People here need to focus on the bigger issue about multilingualism: institutional power.Ask yourself: Why is it that immigrant children are so easily assmiliated into the English Only world to begin with?It's because English sadly is the language of institutional power in the USA.It's the langauge of government, business, media, and schools for the most part.If people want want their children to become more multilingual then ultimately, they are going to have to fight English institutional dominance.For example, in some territories of the USA like Aztlan (aka California to Texas), why should English be the dominant language in government, business, etc--given that this region has historically had a strong Mexican/Hispanic presence and indeed was originally part of Mexico before the USA stole it?In some nations like Switzerland, there are *multiple* official languages, but not so for the USA.Those issues need to be raised, and English lingustic dominance needs to be challenged.That's the crux of the issue.You all want multilingualism in America?Fight for it.

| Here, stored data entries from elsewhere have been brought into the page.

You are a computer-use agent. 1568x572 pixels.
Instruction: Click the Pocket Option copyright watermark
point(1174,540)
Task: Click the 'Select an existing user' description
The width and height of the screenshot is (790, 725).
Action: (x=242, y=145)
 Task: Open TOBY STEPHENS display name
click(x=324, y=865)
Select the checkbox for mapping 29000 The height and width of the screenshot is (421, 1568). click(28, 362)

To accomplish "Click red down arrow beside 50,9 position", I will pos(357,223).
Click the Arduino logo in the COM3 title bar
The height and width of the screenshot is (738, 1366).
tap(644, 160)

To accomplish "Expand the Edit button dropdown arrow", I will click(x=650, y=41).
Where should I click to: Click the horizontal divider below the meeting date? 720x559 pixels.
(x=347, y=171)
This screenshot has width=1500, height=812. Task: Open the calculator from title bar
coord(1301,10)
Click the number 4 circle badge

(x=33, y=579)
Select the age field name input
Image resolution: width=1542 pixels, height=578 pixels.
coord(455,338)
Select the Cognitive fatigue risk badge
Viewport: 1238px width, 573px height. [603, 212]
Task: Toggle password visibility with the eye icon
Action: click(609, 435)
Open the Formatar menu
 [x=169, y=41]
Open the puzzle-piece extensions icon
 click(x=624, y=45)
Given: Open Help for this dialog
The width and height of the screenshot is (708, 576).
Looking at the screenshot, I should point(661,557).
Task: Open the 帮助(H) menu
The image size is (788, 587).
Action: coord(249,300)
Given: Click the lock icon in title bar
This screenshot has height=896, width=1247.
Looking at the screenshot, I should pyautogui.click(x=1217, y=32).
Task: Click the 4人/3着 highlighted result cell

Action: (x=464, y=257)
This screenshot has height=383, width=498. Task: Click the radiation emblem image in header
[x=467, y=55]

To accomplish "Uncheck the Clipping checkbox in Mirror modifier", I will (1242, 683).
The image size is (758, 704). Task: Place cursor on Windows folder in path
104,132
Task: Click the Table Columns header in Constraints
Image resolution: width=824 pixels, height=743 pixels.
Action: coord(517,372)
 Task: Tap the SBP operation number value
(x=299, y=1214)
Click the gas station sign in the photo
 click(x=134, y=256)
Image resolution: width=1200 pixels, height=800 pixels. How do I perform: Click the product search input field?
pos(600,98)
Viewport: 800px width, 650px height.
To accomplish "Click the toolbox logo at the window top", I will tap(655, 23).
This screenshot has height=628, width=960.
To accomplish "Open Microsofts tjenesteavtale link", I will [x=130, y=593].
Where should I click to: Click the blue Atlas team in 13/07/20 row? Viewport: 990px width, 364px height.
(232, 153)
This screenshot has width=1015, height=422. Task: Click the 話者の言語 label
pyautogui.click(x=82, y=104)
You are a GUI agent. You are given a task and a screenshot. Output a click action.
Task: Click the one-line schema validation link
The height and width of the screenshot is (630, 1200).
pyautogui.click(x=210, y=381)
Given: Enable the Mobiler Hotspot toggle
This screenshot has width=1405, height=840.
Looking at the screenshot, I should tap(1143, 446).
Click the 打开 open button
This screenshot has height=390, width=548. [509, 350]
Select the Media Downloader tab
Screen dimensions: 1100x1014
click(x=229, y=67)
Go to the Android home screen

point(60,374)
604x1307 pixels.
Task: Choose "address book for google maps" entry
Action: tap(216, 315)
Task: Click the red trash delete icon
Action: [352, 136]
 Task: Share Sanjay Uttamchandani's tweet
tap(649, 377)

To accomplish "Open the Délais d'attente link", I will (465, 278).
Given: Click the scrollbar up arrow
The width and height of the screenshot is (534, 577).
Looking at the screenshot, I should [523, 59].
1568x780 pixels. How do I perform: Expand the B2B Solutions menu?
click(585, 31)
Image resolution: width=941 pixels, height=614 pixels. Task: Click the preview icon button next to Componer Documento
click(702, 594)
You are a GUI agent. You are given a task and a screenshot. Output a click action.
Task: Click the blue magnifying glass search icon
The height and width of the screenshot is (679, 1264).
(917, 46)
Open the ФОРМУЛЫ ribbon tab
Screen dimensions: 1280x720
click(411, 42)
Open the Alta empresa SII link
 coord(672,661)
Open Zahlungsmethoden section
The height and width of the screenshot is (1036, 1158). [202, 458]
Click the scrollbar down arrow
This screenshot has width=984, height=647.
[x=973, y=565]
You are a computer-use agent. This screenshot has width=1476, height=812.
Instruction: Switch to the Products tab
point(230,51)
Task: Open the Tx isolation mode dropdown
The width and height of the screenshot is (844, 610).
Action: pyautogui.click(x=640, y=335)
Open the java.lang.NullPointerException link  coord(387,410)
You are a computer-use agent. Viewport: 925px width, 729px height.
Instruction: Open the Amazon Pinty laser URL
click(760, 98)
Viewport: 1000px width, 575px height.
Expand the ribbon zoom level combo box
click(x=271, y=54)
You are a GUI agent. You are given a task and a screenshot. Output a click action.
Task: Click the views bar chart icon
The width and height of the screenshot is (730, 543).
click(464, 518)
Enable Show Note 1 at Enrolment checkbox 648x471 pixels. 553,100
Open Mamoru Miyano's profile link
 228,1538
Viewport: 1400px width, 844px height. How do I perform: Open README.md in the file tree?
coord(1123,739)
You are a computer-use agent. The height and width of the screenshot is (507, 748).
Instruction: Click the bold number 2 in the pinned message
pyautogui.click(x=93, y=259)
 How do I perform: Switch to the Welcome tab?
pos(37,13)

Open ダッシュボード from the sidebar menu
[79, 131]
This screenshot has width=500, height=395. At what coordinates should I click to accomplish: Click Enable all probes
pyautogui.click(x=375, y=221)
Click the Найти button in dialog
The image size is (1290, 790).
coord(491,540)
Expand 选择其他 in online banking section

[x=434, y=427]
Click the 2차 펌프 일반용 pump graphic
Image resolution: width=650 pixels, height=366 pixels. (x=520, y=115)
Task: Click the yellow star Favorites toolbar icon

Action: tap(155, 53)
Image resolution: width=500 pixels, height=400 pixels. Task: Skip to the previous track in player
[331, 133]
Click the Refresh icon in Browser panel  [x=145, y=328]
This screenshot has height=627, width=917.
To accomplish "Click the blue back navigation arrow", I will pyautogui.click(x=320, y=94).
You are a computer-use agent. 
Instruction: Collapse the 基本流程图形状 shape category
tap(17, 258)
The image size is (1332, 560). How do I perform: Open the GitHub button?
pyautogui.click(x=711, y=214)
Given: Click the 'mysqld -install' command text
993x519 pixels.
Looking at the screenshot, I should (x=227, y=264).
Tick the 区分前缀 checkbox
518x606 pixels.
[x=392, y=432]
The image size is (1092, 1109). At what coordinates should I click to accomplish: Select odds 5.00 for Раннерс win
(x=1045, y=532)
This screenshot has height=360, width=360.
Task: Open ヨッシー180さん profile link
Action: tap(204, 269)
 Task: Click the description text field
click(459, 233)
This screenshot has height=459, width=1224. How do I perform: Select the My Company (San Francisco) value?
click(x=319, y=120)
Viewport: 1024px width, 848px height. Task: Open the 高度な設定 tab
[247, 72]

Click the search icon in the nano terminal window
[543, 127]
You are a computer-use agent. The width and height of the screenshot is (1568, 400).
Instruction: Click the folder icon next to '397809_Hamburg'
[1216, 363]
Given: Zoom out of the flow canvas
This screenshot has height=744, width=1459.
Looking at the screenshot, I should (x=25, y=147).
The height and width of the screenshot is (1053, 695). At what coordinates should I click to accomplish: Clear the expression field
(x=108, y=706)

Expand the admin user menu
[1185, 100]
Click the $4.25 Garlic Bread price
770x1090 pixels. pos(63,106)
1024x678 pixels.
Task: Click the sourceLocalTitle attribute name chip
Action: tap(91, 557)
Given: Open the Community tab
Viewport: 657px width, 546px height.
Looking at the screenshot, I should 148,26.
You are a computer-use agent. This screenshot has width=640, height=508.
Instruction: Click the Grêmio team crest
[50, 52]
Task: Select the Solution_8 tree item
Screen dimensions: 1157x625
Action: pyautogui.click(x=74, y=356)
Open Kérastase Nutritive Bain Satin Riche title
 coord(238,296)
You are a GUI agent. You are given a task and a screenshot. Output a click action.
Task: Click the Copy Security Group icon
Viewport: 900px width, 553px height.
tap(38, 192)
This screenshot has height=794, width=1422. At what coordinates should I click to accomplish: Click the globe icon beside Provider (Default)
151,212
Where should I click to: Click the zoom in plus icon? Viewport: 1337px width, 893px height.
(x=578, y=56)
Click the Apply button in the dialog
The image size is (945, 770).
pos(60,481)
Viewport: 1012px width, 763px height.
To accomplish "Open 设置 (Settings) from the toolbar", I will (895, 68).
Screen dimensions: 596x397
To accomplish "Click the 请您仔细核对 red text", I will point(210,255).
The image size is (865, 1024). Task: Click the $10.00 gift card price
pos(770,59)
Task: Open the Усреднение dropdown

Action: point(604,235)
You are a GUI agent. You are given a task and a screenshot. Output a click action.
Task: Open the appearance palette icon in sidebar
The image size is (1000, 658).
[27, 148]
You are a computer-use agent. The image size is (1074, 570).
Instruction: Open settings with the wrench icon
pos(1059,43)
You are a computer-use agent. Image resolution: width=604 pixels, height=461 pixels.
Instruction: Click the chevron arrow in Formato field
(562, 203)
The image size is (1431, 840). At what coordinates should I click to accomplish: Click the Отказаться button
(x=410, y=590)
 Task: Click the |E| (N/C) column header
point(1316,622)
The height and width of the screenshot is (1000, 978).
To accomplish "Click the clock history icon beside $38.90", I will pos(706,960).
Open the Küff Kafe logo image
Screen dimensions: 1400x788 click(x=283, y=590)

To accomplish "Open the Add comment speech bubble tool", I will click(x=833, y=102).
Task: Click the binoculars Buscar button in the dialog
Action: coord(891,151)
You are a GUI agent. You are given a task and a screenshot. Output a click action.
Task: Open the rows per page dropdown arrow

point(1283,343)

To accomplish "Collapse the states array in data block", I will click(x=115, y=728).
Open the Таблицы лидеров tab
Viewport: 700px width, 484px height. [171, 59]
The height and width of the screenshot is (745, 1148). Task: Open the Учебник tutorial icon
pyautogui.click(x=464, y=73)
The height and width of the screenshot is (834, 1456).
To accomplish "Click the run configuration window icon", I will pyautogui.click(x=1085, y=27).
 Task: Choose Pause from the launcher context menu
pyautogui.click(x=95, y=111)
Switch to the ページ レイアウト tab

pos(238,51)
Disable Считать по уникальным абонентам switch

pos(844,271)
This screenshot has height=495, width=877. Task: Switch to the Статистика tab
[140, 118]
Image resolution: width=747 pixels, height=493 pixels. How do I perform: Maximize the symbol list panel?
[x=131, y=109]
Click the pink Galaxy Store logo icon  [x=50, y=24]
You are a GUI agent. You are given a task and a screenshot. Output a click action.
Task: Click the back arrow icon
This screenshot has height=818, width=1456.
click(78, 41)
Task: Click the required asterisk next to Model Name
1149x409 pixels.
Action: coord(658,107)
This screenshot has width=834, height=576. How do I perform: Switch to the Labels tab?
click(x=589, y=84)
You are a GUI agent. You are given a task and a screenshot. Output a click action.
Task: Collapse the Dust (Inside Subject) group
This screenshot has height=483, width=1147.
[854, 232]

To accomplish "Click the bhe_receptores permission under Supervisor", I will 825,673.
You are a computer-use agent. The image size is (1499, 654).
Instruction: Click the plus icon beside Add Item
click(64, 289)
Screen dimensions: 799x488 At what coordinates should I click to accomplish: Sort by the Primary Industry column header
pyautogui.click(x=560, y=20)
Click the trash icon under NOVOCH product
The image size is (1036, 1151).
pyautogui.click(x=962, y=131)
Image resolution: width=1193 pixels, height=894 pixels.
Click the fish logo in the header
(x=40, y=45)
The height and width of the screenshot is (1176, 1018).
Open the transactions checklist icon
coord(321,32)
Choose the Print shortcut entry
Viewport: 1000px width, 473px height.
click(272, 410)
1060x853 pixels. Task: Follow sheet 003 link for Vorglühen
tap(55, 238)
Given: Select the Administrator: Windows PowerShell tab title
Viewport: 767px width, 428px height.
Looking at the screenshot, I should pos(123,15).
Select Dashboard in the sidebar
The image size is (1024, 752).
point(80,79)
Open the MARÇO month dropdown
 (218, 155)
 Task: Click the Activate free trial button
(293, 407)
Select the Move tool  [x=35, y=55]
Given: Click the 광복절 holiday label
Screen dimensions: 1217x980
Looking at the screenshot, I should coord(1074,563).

My first lanugage was Tagalog/Filipino that I found out later was peppered with Bikolano words. I'm still fluent, or near fluent, today and can pass the native speaker phone test. My perspective is that being bilingual can only help you and your kids. What's interesting is that I'm in the same boat as the original poster, my wife doesn't speak Filipino, she speaks French, and we speak to each other in isiZulu when we don't want the kids to understand us(Returned Peace Corps Volunteers) so the burden of the cultural teaching/language acquisition falls on my shoulders, even though my wife is the catalyst and pushes really hard for it. I make the effort to speak to our children only in Filipino, with mixed results, and what seems to be happening is that our 3 and 1 year olds understand Filipino, but will respond in English, in the case of the 3 year old. He uses some words, here and there, but it's mostly English.I found that for us, there was some truth to the slower language acquisition, but that's largely disappeared by age 3. I know of some 1st generation parents actively attempting to suppress language/cultural acquisition as a way to cope with discrimination and perceived barriers "It will only confuse them, they'll have an accent, etc." and folks buying into the idea that assimilation is a desirable outcome and possible.The way I look at it, it's easier for my kids to say, "It's not useful, even though I have the skill." vs. "I wish you would've taught me Filipino."My brother and our sons godfather can still understand, but can't speak. Our sons godfather is 1.5 generation and still has a RP passport.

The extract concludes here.